━━━━━ Data in this exercise ━━━━━

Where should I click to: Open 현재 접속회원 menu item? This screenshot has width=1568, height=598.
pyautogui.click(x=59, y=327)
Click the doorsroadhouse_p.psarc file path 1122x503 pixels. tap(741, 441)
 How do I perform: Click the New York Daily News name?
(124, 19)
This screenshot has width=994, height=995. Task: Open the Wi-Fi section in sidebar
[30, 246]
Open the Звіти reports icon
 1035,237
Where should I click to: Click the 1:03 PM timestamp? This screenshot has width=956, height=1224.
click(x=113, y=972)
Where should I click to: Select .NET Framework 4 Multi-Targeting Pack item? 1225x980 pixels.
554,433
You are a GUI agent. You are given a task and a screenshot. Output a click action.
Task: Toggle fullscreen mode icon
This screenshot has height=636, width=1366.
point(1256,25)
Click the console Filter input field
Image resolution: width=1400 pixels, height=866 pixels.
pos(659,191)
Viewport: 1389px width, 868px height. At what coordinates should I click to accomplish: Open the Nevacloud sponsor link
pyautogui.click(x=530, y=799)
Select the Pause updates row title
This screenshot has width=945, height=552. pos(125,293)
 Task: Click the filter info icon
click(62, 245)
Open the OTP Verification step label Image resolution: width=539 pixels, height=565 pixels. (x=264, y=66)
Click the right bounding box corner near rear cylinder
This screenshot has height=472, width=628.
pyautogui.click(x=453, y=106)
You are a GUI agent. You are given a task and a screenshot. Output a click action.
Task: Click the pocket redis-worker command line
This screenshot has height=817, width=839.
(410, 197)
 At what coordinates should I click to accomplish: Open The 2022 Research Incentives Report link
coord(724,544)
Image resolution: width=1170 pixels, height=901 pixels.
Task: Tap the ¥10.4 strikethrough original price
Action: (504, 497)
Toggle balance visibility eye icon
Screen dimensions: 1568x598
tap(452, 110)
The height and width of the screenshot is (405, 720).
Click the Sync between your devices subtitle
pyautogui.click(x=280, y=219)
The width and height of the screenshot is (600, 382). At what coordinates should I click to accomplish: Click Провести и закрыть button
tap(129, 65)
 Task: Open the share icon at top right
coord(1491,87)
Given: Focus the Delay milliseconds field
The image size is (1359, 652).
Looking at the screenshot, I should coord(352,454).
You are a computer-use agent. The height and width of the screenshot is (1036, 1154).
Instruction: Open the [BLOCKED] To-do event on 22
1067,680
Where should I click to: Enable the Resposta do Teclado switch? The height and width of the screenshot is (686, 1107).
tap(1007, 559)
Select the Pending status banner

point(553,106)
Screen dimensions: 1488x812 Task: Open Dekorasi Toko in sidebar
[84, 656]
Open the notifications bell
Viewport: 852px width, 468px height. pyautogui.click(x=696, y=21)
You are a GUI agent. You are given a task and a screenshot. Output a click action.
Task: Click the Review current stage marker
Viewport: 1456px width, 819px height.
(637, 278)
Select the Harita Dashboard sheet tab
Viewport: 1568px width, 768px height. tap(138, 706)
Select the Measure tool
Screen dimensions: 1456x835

━━━━━

▶ [Directions] Reproduce word for word the records from the line containing "Where should I click to: Enable" through the last line of the records, both ends included.

▶ [Completed task]
Where should I click to: Enable the Resposta do Teclado switch? The height and width of the screenshot is (686, 1107).
tap(1007, 559)
Select the Pending status banner

point(553,106)
Screen dimensions: 1488x812 Task: Open Dekorasi Toko in sidebar
[84, 656]
Open the notifications bell
Viewport: 852px width, 468px height. pyautogui.click(x=696, y=21)
You are a GUI agent. You are given a task and a screenshot. Output a click action.
Task: Click the Review current stage marker
Viewport: 1456px width, 819px height.
(637, 278)
Select the Harita Dashboard sheet tab
Viewport: 1568px width, 768px height. tap(138, 706)
Select the Measure tool
Screen dimensions: 1456x835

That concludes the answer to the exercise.